__提示文__.

• • •

もちろん、日本がコメを輸出するほどに供給能力を引き上げれば、食料自給率引き上げに貢献することになる。別に反対しませんよ。
が、そもそもグローバルなコメ価格は異常に安い。
【日本とグローバルの米価格(ドル/トン)】
http://mtdata.jp/data_88.html#kome2
グローバルなコメ価格は、日本の三分の一なんですよ。これで、どうやって戦うの? どうやって輸出を増やすの? 具体的な方法を教えて欲しい、本気で。
もちろん、方法はある。アメリカ様式に、生産者価格(農家が再生産可能な価格)を政府が保障するか、あるいは欧州式に直接支払いで農家の所得を補償するか。
いずれにせよ、財政支出が必要なのです。つまりは、財務省問題なのですよ。
というか、山下氏が自分で書いている通り、欧州の食料自給率が高いのは、「政府がカネを出した」ためなのです。つまりは農政の結果です。
逆に、日本の食料自給率が低いのは、政府が農業政策を間違えたためなのですよ。
さらには、日本が農政を改め、食料(というか穀物)の増産に本格的に乗り出すと、アメリカ様の農政と衝突することになりますが、これをどう「突破」するの?
もちろん、突破しなければならないのですが、山下氏は元・農水官僚としてアメリカの政治力の凄まじさを身をもって体験したはず。
アメリカ式の生産者価格の保障で輸出を増やす場合、確実にジャイアンの利益を侵すことになる。それをやるくらいならば、まだしも欧州式の農家への直接支払い(所得補償)の方が、ハードルが低いのではないの。アメリカ様より、財務省様の壁の方が、まだ薄いように思う。
といった、リアルな議論をするべきなのですよ。
過去の経緯や問題を正しく認識しておきながら、結論が「農協が~!」「農水省が~!」は、いい加減にやめましょうね、山下氏。「が~」を言うならば、「財務省が~」「アメリカが~」でガチな議論すべきなのですよ。

• • •

__作業指示__.
A – 提示文から、「もちろん、突破しなければなら」と「ガチな議論すべきなのですよ。」の間の部分を、両端の語句も含めて一字も変えずに出力してください。
B – 提示文によると、グローバルなコメ価格は日本のコメ価格のどれくらいですか。
C – 提示文では、欧州式の直接支払い(所得補償)のほうがアメリカ式の生産者価格の保障よりハードルが低いとしています。その理由を、提示文に書かれている内容に沿って説明してください。

__データセット抜粋__.
• • •

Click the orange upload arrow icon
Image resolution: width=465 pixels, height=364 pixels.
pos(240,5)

• • •

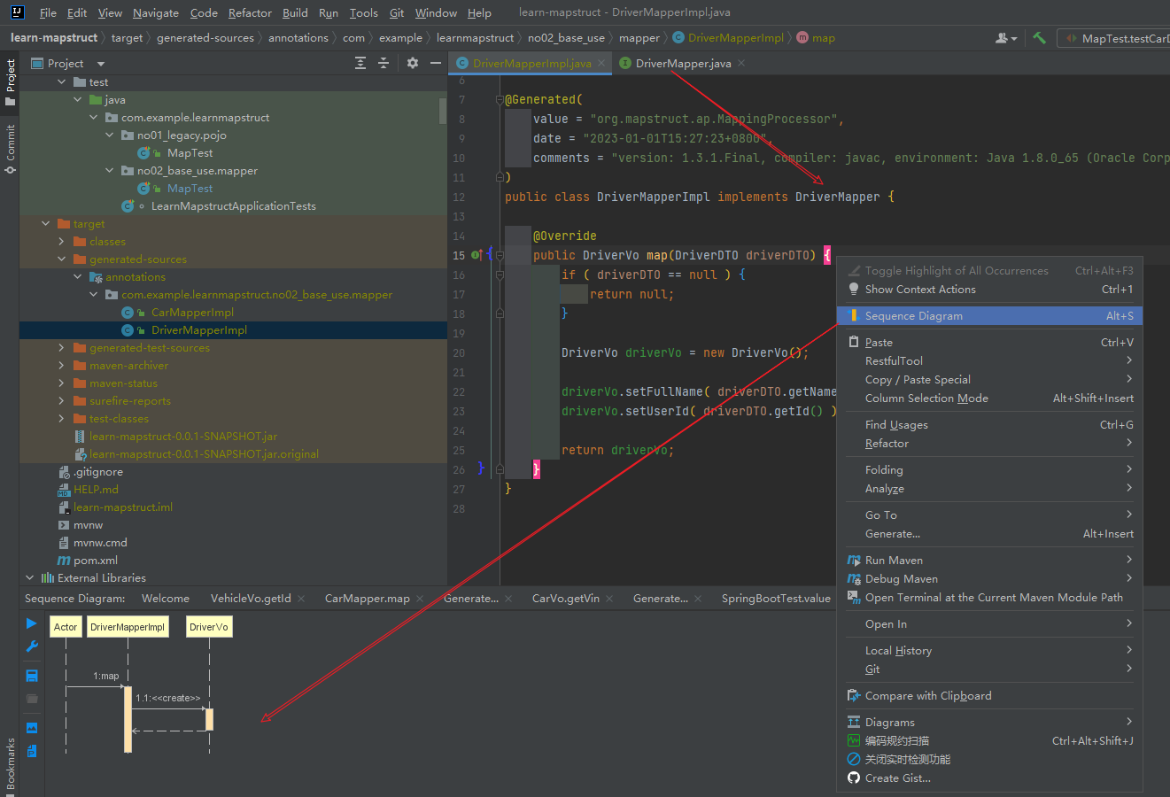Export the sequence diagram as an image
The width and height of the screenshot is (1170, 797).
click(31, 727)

• • •

__解答済み問題__.
A –
もちろん、突破しなければならないのですが、山下氏は元・農水官僚としてアメリカの政治力の凄まじさを身をもって体験したはず。
アメリカ式の生産者価格の保障で輸出を増やす場合、確実にジャイアンの利益を侵すことになる。それをやるくらいならば、まだしも欧州式の農家への直接支払い(所得補償)の方が、ハードルが低いのではないの。アメリカ様より、財務省様の壁の方が、まだ薄いように思う。
といった、リアルな議論をするべきなのですよ。
過去の経緯や問題を正しく認識しておきながら、結論が「農協が~!」「農水省が~!」は、いい加減にやめましょうね、山下氏。「が~」を言うならば、「財務省が~」「アメリカが~」でガチな議論すべきなのですよ。

B – 日本の三分の一です。

C – アメリカ式の生産者価格の保障によって輸出を増やすと、確実にジャイアンの利益を侵すことになるからです。また、アメリカ様の壁よりも財務省様の壁のほうがまだ薄いと考えられているためです。